Saved entries:

┌──

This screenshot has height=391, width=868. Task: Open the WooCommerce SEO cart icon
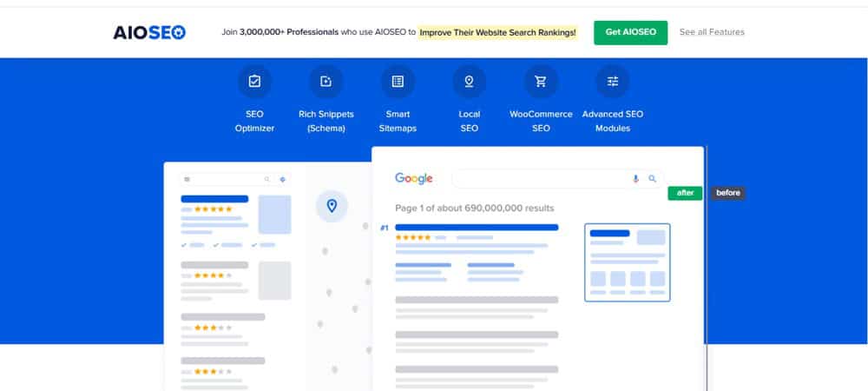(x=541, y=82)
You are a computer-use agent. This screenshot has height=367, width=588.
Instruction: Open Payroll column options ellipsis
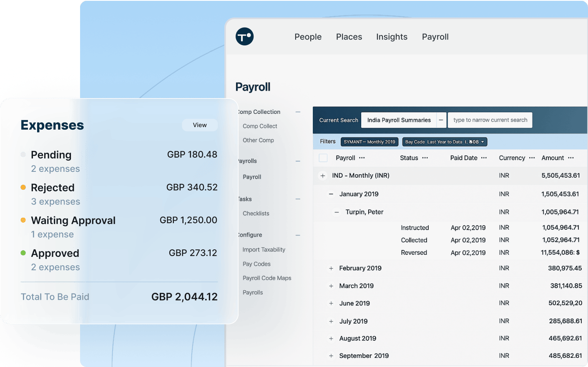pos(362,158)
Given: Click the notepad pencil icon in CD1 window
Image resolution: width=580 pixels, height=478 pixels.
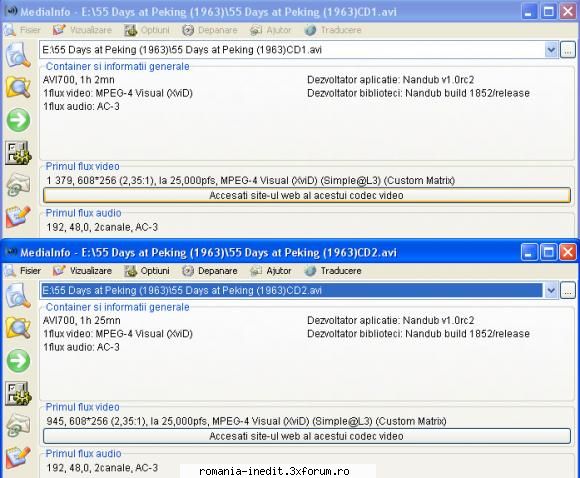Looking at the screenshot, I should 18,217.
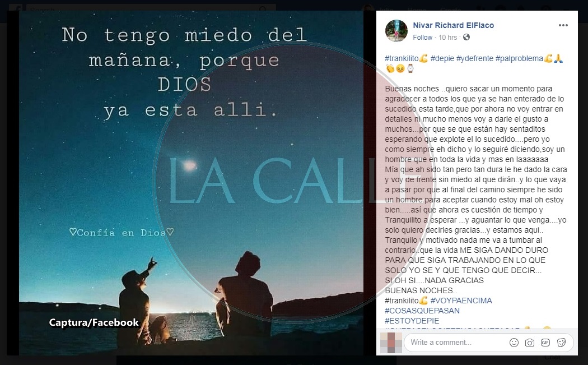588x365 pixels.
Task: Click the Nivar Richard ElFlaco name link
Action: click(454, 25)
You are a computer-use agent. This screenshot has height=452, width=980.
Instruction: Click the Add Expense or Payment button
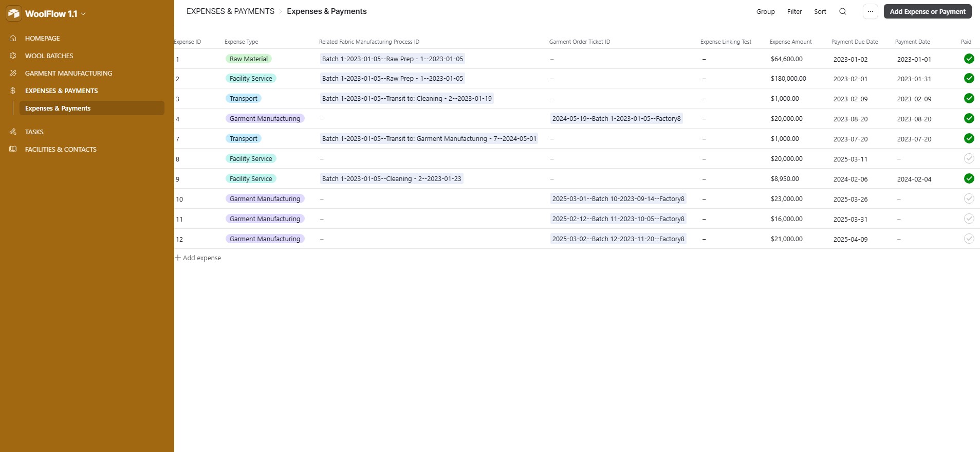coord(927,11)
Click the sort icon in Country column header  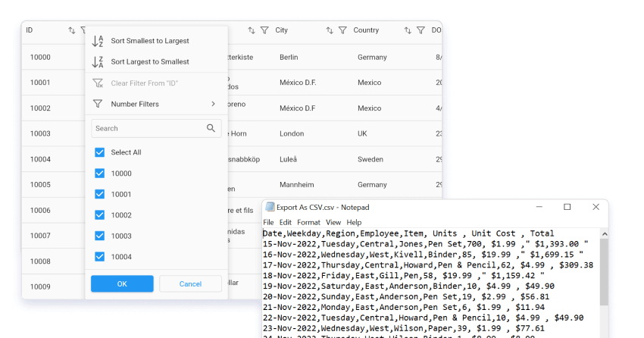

└──

**WHAT IS NEEDED**
In the copy, include exactly the lines from the one containing "has height=452, width=980." through the last line of the records, and no pictures or other text.

**ANSWER TO THIS TASK**
You are a computer-use agent. This screenshot has height=452, width=980.
Instruction: Click the Add Expense or Payment button
coord(927,11)
Click the sort icon in Country column header  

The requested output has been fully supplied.